Venons-en au droit en vigueur quant au droit de cité. En vertu du droit actuel, à la conclusion du mariage, le mari conserve le ou les droits de cité qu'il possède et n'acquiert aucun des droits de cité de l'épouse. En revanche, la femme acquiert l'ensemble des droits de cité que son mari possède au moment de la conclusion du mariage et ceux qu'il acquiert pendant la durée du mariage, et la femme conserve encore son ou ses droits de cité de célibataire.
La dissolution du mariage n'entraîne pas d'effets sur le ou les droits de cité. Le mari conserve tous les droits de cité acquis par filiation ou par naturalisation, alors que la femme - divorcée ou veuve - garde tous les droits de cité qu'elle possédait lors de son mariage.
Quant au droit en vigueur sur la question du nom et du droit de cité des enfants, les enfants d'un couple marié portent le nom de famille commun, soit en règle générale le nom de l'homme. Les enfants de conjoints acquièrent le droit de cité cantonal et communal du père. Les enfants d'un couple non marié portent le nom de la mère et acquièrent le droit de cité cantonal et communal de la mère.
Par décision du 22 février 1994, la Cour européenne des droits de l'homme a admis un recours dirigé contre un arrêt du Tribunal fédéral du 8 juin 1989 confirmant le refus cantonal d'autoriser un homme marié portant le nom de famille de sa femme à faire précéder ce nom de celui qu'il portait avant le mariage, cette possibilité n'étant - selon le Tribunal fédéral - admise que pour la femme, à qui le droit actuel impose le nom du mari comme nom de famille.
En se référant aux articles 8 et 14 de la Convention européenne des droits de l'homme, la Cour européenne a déclaré inefficace la réserve faite par la Suisse dans le Protocole No 7 en faveur du statut spécial du nom de famille de l'article 160 de notre Code civil.

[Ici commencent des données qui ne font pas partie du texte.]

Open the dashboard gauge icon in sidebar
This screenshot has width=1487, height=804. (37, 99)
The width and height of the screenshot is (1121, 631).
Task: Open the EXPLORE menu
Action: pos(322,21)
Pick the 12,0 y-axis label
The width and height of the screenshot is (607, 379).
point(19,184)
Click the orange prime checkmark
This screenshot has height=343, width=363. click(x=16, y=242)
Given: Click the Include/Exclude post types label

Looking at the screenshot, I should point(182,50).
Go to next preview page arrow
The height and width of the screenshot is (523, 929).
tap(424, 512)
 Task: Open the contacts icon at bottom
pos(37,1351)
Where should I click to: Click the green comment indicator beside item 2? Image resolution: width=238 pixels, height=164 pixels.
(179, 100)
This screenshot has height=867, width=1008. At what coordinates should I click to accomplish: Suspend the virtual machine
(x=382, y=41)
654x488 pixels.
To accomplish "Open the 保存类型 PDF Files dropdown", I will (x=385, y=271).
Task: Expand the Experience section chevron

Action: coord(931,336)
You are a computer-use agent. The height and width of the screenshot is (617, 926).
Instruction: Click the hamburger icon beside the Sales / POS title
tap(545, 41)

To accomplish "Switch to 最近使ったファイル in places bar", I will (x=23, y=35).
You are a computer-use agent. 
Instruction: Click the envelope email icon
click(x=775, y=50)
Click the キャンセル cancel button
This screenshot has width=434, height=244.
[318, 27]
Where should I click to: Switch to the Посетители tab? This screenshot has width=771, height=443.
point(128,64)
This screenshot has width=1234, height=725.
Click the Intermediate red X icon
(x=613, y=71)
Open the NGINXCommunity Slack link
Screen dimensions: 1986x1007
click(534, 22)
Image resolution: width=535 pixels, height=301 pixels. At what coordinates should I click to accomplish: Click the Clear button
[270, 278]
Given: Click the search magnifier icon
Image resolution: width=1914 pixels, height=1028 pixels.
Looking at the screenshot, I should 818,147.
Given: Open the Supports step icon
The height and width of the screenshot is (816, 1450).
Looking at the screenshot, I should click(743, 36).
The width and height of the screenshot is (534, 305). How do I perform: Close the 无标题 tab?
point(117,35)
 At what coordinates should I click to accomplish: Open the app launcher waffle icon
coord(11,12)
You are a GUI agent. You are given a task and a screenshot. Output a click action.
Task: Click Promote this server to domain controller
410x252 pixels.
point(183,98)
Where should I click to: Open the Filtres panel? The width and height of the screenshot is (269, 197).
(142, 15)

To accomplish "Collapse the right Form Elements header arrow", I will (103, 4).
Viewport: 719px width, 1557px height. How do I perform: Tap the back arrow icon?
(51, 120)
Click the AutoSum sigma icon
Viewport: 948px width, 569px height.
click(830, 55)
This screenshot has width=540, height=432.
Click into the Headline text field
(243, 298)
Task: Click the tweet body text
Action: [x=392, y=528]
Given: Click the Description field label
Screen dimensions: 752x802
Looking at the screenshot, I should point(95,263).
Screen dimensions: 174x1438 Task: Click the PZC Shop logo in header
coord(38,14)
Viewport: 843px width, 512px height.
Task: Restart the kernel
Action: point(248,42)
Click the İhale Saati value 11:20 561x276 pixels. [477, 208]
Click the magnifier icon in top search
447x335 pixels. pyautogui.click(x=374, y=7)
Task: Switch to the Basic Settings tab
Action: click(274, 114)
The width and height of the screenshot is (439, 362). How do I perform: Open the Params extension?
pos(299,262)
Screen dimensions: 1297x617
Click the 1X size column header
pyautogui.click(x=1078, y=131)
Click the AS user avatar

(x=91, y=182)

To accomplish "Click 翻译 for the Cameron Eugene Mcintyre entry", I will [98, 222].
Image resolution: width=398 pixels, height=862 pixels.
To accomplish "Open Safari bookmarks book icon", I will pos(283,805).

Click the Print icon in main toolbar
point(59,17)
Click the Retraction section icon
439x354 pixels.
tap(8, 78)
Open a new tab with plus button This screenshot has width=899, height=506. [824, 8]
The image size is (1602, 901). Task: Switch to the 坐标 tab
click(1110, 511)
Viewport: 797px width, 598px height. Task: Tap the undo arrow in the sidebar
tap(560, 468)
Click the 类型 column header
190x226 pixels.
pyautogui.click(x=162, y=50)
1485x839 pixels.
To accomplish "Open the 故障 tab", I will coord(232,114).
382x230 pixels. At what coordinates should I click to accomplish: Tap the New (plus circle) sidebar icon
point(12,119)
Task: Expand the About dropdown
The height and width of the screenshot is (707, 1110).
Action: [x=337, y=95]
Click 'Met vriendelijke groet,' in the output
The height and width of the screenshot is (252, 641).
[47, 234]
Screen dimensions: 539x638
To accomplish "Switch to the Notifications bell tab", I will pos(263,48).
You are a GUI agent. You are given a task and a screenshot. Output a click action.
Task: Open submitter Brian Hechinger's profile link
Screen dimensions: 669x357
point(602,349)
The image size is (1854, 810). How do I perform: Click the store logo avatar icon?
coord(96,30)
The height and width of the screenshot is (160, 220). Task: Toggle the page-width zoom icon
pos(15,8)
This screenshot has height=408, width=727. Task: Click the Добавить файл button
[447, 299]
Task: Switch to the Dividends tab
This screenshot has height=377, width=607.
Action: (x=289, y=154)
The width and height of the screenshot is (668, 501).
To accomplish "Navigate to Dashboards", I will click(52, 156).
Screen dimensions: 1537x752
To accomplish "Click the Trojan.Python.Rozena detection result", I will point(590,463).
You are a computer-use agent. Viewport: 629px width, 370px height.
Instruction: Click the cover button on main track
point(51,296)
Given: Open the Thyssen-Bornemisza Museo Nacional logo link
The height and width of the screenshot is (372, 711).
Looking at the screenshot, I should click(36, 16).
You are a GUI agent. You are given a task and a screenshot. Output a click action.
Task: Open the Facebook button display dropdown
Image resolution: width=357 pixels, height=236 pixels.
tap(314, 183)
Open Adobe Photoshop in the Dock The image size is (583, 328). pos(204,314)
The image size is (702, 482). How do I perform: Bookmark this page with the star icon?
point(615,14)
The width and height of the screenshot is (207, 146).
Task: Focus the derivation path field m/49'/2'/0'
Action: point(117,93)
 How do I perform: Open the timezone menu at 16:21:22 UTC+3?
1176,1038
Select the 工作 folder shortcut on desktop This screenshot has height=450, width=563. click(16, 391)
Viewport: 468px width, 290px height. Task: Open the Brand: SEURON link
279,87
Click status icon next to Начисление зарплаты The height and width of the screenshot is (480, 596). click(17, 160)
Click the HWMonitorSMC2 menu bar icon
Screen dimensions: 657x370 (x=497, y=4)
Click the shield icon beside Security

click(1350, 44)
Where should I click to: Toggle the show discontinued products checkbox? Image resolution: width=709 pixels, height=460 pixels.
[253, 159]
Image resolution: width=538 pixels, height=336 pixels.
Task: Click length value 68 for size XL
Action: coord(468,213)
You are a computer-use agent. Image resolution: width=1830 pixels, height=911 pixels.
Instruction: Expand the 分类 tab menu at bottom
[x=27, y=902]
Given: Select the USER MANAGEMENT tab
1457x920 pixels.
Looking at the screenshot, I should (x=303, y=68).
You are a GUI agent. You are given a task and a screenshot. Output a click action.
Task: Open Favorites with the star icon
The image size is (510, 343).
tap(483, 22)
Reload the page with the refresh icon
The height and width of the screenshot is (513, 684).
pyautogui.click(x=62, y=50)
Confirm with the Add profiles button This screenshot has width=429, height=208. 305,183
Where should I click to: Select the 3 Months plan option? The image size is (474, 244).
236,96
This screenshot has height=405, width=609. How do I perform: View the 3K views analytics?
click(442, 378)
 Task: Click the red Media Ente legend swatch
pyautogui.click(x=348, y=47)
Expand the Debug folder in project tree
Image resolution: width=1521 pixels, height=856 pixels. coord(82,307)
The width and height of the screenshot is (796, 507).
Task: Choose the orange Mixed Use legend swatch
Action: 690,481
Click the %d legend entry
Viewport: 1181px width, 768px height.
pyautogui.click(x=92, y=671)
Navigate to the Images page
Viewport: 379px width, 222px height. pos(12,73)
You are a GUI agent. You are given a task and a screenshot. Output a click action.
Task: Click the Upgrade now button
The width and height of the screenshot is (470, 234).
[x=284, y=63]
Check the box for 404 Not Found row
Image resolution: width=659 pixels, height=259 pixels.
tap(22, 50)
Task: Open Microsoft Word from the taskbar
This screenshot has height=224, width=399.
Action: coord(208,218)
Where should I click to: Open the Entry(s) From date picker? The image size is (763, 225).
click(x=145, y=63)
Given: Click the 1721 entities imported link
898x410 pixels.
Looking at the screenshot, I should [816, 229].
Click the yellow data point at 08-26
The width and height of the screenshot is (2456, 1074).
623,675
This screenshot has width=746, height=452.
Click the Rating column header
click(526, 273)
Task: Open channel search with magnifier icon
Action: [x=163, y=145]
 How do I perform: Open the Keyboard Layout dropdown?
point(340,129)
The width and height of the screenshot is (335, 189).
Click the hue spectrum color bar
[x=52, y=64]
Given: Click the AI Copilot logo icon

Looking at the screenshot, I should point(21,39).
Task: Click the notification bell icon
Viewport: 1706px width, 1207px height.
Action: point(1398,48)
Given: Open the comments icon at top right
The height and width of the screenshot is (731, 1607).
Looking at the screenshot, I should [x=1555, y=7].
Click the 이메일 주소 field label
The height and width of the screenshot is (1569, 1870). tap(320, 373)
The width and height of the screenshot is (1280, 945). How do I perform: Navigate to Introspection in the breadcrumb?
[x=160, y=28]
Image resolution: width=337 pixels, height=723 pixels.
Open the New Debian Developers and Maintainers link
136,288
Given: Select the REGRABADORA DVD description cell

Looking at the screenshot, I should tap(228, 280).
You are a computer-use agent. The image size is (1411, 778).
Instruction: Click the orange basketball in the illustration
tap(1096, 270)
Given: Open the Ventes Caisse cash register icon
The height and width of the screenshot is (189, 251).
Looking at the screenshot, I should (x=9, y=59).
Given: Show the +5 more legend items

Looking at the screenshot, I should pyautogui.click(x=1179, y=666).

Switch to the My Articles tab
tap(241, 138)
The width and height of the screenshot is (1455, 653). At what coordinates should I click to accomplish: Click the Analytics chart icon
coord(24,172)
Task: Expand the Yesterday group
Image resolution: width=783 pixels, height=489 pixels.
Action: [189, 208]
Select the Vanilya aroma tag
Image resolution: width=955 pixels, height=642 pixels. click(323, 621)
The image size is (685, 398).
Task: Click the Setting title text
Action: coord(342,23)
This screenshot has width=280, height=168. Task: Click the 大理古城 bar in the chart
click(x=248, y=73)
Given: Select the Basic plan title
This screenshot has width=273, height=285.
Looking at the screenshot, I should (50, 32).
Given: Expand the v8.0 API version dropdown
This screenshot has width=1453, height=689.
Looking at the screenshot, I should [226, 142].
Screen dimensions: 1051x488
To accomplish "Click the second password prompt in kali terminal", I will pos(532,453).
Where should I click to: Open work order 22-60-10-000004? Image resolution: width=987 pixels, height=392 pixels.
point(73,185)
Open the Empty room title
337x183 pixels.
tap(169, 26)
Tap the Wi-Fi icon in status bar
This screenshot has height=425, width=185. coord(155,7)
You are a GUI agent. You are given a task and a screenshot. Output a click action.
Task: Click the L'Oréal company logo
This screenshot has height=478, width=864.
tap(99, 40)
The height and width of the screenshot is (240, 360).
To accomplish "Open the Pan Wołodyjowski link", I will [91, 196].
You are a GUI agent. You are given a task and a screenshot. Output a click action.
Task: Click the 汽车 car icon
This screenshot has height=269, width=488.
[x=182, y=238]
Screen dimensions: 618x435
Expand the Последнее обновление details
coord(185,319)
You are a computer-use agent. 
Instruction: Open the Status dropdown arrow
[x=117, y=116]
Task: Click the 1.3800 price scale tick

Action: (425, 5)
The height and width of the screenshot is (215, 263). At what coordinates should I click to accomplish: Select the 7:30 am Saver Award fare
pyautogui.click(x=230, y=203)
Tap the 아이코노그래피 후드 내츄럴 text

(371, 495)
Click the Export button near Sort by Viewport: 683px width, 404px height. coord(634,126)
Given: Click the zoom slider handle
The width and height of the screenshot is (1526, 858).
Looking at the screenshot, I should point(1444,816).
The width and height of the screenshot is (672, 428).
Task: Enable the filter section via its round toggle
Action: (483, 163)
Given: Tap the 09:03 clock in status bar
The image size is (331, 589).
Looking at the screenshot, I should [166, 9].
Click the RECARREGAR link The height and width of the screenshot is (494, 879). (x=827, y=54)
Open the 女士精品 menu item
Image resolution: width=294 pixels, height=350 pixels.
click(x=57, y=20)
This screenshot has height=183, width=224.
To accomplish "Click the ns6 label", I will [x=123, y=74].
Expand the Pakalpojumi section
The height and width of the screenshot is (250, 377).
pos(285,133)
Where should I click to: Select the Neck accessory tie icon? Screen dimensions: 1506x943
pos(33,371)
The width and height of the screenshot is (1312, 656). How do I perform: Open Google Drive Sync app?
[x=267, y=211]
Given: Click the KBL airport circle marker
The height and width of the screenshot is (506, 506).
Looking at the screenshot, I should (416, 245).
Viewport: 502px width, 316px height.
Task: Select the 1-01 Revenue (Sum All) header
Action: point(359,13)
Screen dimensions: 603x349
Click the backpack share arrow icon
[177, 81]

La Cour a considéré la réserve incompatible avec l'interprétation évolutive de la Convention européenne des droits de l'homme en matière d'égalité entre hommes et femmes.
Suite à cette décision, le Conseil fédéral a modifié l'article 177a de l'ordonnance sur l'état civil, en ouvrant à l'homme la possibilité de conserver le nom qu'il possédait avant le mariage en lui ajoutant le nom de famille commun, dans le cas où les fiancés font la demande de pouvoir porter le nom de la femme comme nom de famille.
Le Conseil fédéral n'ayant pas respecté le principe de la hiérarchie des normes, lequel ne tolère pas la modification d'une loi, au sens formel, par le biais d'une ordonnance, Mme Suzette Sandoz - alors conseillère nationale - a déposé une initiative parlementaire visant à la modification des dispositions du Code civil concernant le nom de famille des époux, de telle sorte que l'égalité entre homme et femme soit assurée.
Par rapport au projet du Conseil national, les principales modifications apportées par notre commission portent sur les points suivants:
1. Les époux ont la possibilité de porter un double nom, reconnu comme nom officiel, qu'ils choisissent de conserver leur propre nom ou bien qu'ils prennent comme premier nom le nom de leur conjoint.
2. Les époux n'ont pas la possibilité de choisir comme nom de famille le nom d'un ex-conjoint, ni la possibilité de transmettre le nom de leur ex-conjoint à leurs enfants issus d'un deuxième mariage.
3. Les parents non mariés ont la possibilité de transmettre le nom du père à leurs enfants communs pour autant qu'ils aient demandé l'exercice en commun de l'autorité parentale.
Notre commission a voté l'entrée en matière sur ce projet sans opposition et vous invite à en faire de même.